Thread: Cirrus-ci is lowering free CI cycles - what to do with cfbot, etc?

Cirrus-ci is lowering free CI cycles - what to do with cfbot, etc?

From

Andres Freund

Date:

08 August 2023, 02:15:41

Hi,

As some of you might have seen when running CI, cirrus-ci is restricting how
much CI cycles everyone can use for free (announcement at [1]). This takes
effect September 1st.

This obviously has consequences both for individual users of CI as well as
cfbot.

The first thing I think we should do is to lower the cost of CI. One thing I
had not entirely realized previously, is that macos CI is by far the most
expensive CI to provide. That's not just the case with cirrus-ci, but also
with other providers. See the series of patches described later in the email.

To me, the situation for cfbot is different than the one for individual
users.

IMO, for the individual user case it's important to use CI for "free", without
a whole lot of complexity. Which imo rules approaches like providing
$cloud_provider compute accounts, that's too much setup work. With the
improvements detailed below, cirrus' free CI would last about ~65 runs /
month.

For cfbot I hope we can find funding to pay for compute to use for CI. The, by
far, most expensive bit is macos.
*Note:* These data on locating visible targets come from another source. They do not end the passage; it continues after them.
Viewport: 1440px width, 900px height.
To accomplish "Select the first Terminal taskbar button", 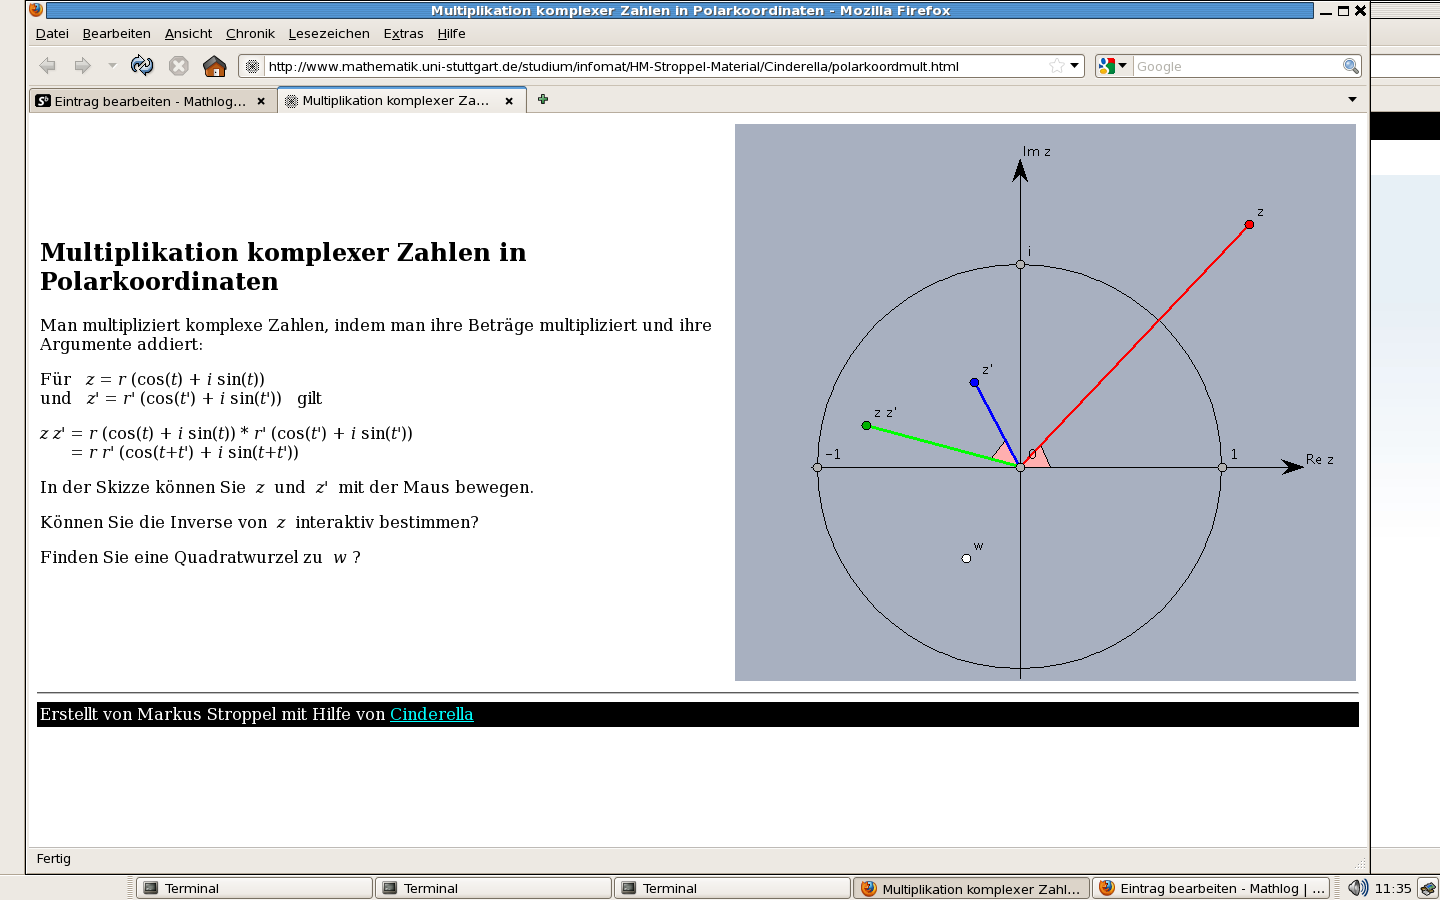I will pos(254,888).
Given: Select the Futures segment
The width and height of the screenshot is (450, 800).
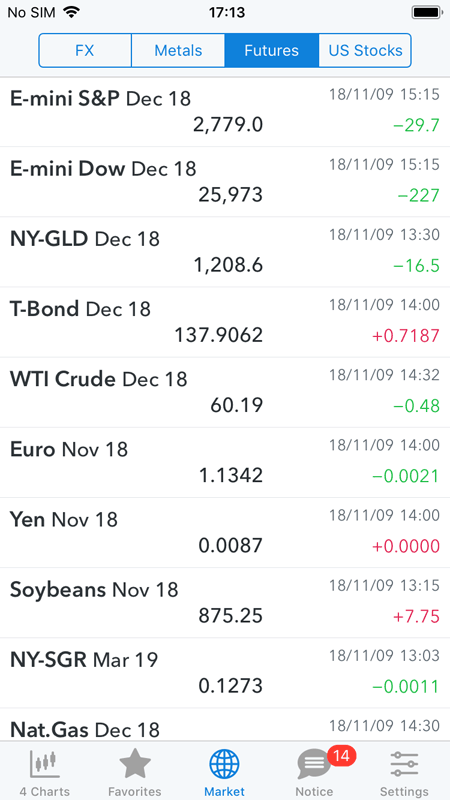Looking at the screenshot, I should pyautogui.click(x=271, y=51).
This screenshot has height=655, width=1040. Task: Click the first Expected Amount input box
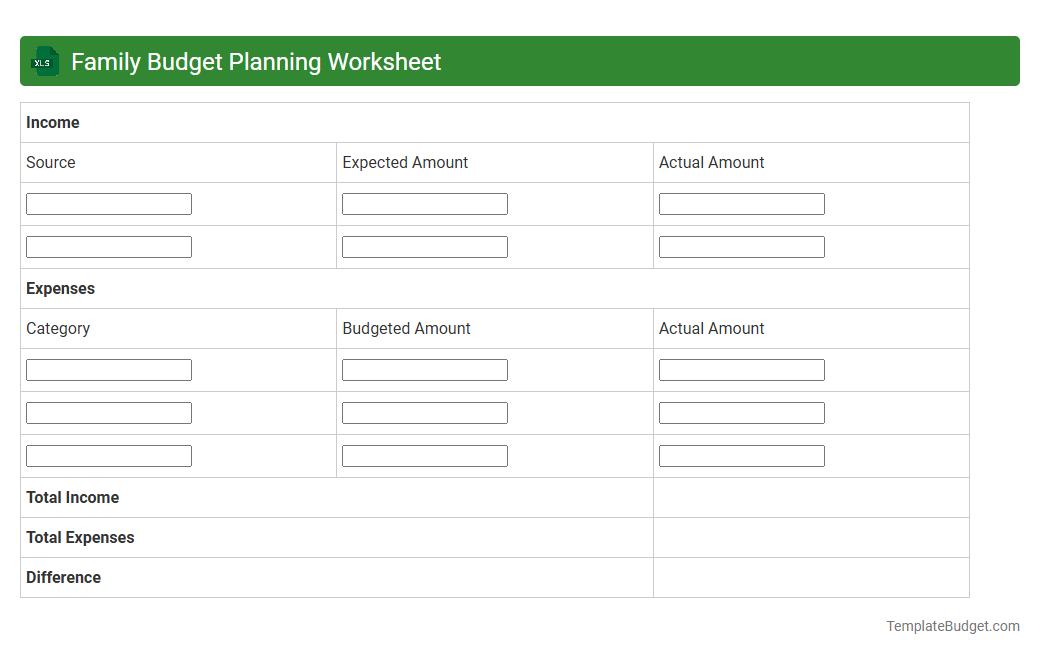coord(424,203)
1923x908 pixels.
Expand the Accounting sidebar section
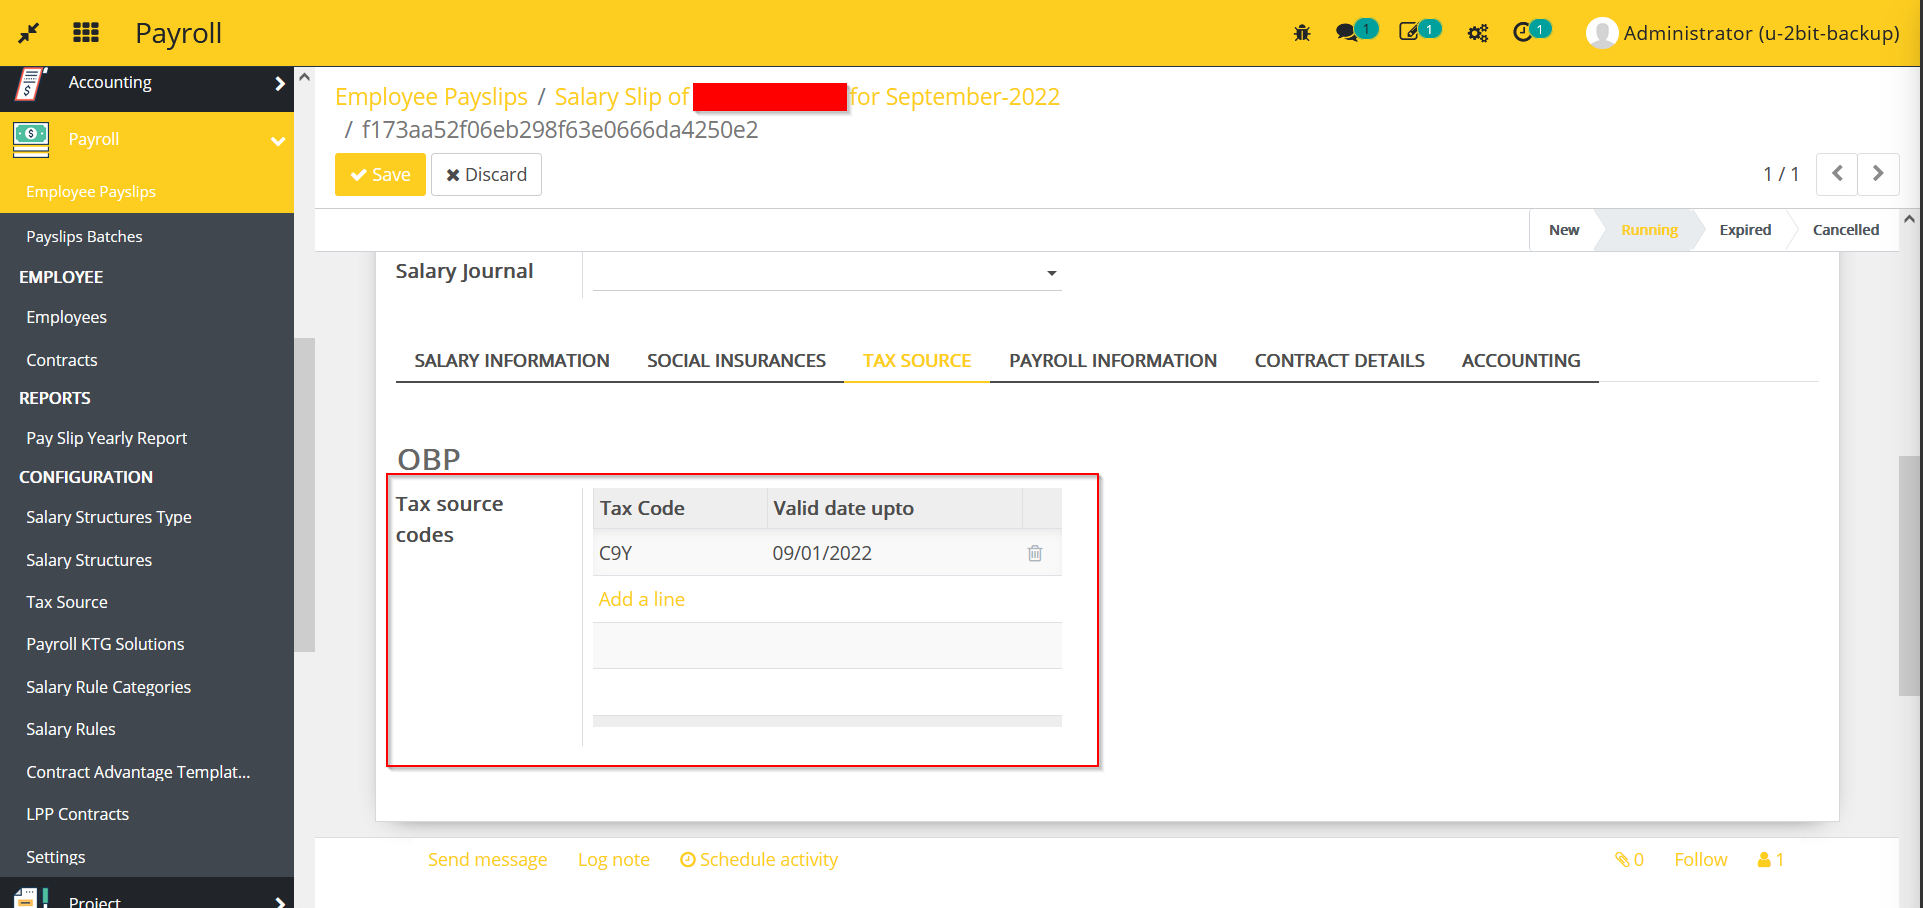[x=281, y=85]
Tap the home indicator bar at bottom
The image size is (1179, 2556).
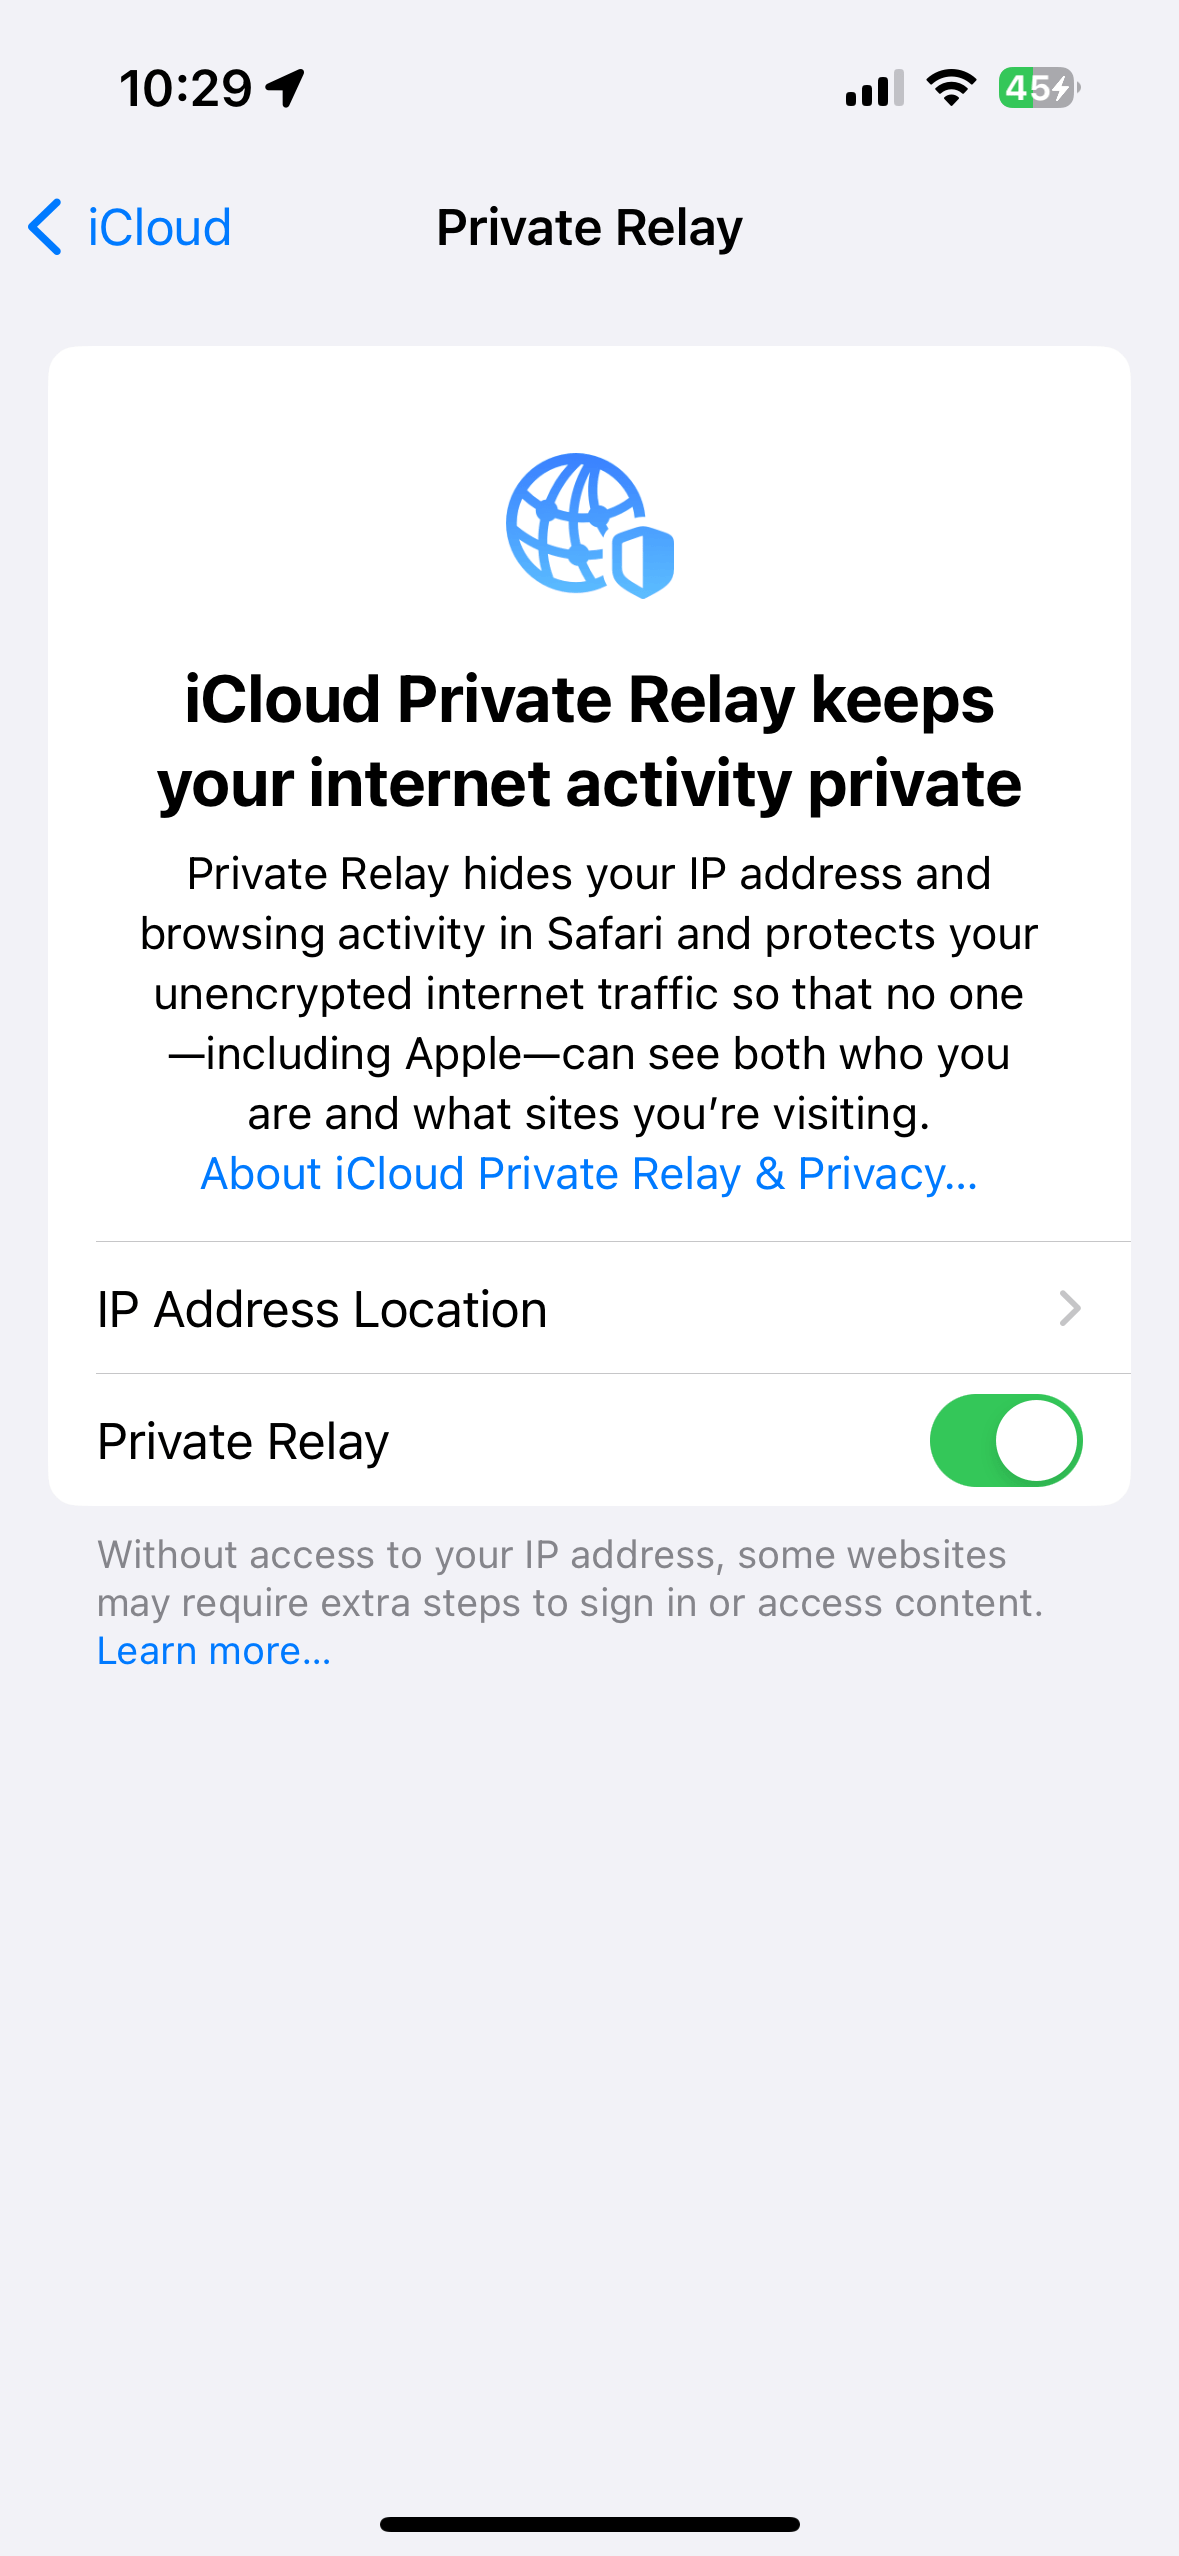pyautogui.click(x=589, y=2524)
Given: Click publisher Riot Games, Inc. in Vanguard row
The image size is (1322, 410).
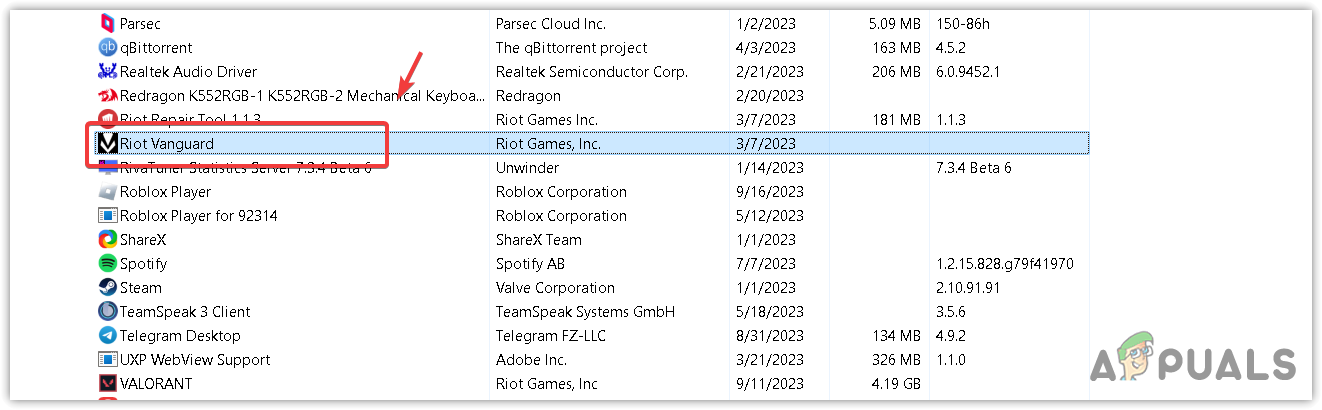Looking at the screenshot, I should (548, 144).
To a significant degree due to macos
licensing terms not allowing more than 2 VMs on a physical host :(.

The reason we chose cirrus-ci were

a) Ability to use full VMs, rather than a pre-selected set of VMs, which
allows us to test a larger number

b) Ability to link to log files, without requiring an account. E.g. github
actions doesn't allow to view logs unless logged in.

c) Amount of compute available.

The set of free CI providers has shrunk since we chose cirrus, as have the
"free" resources provided. I started, quite incomplete as of now, wiki page at
[4].

Potential paths forward for individual CI:

- migrate wholesale to another CI provider

- split CI tasks across different CI providers, rely on github et al
displaying the CI status for different platforms

- give up

Potential paths forward for cfbot, in addition to the above:

- Pay for compute / ask the various cloud providers to grant us compute
credits. At least some of the cloud providers can be used via cirrus-ci.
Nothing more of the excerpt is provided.